Error Feedback Approach for Quantization Noise Reduction of Distributed Graph Filters
Xue Xian Zheng, Tareq Al-Naffouri
TL;DR
The paper addresses quantization noise in distributed graph filters by introducing a quantization error feedback mechanism built on a diagonal feedback matrix $\mathbf{D}$, extending error spectrum shaping to the graph domain. It derives closed-form noise-weight expressions for both FIR and ARMA graph filters under deterministic and stochastic topologies, supported by Lyapunov-based and gradient-based analyses. Theoretical results yield explicit coefficients $\alpha_{i,\cdot}$ that minimize noise amplification, and kernel-based methods enable efficient computation of expectations in the stochastic setting. Numerical experiments on a 64-node David sensor network show substantial SNR gains (up to several dB) across all filter types, demonstrating robustness to topology variation and outperforming non-feedback baselines.
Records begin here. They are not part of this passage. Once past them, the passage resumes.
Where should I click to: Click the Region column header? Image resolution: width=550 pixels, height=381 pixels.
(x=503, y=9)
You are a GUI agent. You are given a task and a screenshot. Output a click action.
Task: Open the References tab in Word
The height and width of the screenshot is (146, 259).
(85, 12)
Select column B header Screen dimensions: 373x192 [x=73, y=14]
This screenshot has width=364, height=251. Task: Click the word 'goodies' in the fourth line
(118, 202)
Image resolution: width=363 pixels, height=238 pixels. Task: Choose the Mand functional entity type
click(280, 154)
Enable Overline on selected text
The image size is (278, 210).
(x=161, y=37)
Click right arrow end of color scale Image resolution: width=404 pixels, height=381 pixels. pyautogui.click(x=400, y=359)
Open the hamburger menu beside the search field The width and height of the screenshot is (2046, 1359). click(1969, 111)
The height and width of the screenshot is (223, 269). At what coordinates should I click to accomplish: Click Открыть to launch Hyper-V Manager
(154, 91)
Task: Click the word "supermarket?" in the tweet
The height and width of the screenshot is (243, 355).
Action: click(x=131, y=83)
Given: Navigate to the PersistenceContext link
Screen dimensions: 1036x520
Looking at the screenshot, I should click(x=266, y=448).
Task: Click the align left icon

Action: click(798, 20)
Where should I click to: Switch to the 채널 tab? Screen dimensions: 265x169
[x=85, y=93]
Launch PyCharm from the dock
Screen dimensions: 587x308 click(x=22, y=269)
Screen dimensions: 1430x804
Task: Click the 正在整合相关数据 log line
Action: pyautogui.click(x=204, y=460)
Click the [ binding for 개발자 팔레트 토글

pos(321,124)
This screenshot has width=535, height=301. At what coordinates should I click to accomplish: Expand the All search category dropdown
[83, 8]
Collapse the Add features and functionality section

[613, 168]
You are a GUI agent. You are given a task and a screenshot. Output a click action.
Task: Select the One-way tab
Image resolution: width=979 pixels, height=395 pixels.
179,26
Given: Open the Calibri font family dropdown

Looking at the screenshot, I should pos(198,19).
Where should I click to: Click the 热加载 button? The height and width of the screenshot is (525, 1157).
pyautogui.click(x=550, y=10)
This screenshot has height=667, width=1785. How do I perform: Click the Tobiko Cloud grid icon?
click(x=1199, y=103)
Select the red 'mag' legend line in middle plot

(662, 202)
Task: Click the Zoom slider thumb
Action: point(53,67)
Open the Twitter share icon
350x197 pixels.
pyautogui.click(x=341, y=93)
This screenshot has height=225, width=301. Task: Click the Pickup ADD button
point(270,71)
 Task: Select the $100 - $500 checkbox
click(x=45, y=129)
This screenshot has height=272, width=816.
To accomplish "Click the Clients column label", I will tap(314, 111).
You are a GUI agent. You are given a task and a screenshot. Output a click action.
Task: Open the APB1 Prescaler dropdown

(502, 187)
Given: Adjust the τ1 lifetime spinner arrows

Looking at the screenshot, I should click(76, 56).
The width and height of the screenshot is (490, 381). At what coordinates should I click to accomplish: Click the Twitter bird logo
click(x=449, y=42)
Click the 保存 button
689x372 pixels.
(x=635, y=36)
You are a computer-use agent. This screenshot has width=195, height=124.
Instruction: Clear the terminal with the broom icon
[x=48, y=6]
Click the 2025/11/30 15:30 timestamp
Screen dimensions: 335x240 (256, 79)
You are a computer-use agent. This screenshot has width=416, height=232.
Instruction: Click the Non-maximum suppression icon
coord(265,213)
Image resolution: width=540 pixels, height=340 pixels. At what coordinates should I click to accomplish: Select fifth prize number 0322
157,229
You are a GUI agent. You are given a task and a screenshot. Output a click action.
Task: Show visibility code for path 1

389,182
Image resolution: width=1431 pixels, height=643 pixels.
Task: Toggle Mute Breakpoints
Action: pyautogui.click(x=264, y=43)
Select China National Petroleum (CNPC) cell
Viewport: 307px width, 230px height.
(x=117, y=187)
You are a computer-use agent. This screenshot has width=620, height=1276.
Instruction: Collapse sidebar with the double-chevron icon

Overall, the work provides a practical, theory-backed approach to reliable distributed graph filtering with finite-bit communication.
Abstract
This work introduces an error feedback approach for reducing quantization noise of distributed graph filters. It comes from error spectrum shaping techniques from state-space digital filters, and therefore establishes connections between quantized filtering processes over different domains. Quantization noise expression incorporating error feedback for finite impulse response (FIR) and autoregressive moving average (ARMA) graph filters are both derived with regard to time-invariant and time-varying graph topologies. Theoretical analysis is provided, and closed-form error weight coefficients are found. Numerical experiments demonstrate the effectiveness of the proposed method in noise reduction for the graph filters regardless of the deterministic and random graph topologies.